------ DATASET

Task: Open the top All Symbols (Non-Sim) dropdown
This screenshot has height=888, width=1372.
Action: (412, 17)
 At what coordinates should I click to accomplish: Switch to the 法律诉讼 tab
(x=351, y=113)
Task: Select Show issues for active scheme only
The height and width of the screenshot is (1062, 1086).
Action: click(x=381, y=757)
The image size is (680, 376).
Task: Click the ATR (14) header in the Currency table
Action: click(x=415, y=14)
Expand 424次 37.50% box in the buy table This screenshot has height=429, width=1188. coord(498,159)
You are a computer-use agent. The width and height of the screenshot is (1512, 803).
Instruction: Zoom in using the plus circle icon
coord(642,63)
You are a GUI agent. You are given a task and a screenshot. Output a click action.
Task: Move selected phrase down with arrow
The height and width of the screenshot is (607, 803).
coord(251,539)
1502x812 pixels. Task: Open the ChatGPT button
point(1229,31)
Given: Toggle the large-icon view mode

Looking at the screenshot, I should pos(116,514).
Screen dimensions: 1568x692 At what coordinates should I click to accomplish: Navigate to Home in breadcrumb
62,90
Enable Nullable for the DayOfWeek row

------------

• [WORK TASK] Working from the material above, reproduce it in full and unchanged.

• [TASK ANSWER]
Task: Open the top All Symbols (Non-Sim) dropdown
This screenshot has height=888, width=1372.
Action: (412, 17)
 At what coordinates should I click to accomplish: Switch to the 法律诉讼 tab
(x=351, y=113)
Task: Select Show issues for active scheme only
The height and width of the screenshot is (1062, 1086).
Action: click(x=381, y=757)
The image size is (680, 376).
Task: Click the ATR (14) header in the Currency table
Action: click(x=415, y=14)
Expand 424次 37.50% box in the buy table This screenshot has height=429, width=1188. coord(498,159)
You are a computer-use agent. The width and height of the screenshot is (1512, 803).
Instruction: Zoom in using the plus circle icon
coord(642,63)
You are a GUI agent. You are given a task and a screenshot. Output a click action.
Task: Move selected phrase down with arrow
The height and width of the screenshot is (607, 803).
coord(251,539)
1502x812 pixels. Task: Open the ChatGPT button
point(1229,31)
Given: Toggle the large-icon view mode

Looking at the screenshot, I should pos(116,514).
Screen dimensions: 1568x692 At what coordinates should I click to accomplish: Navigate to Home in breadcrumb
62,90
Enable Nullable for the DayOfWeek row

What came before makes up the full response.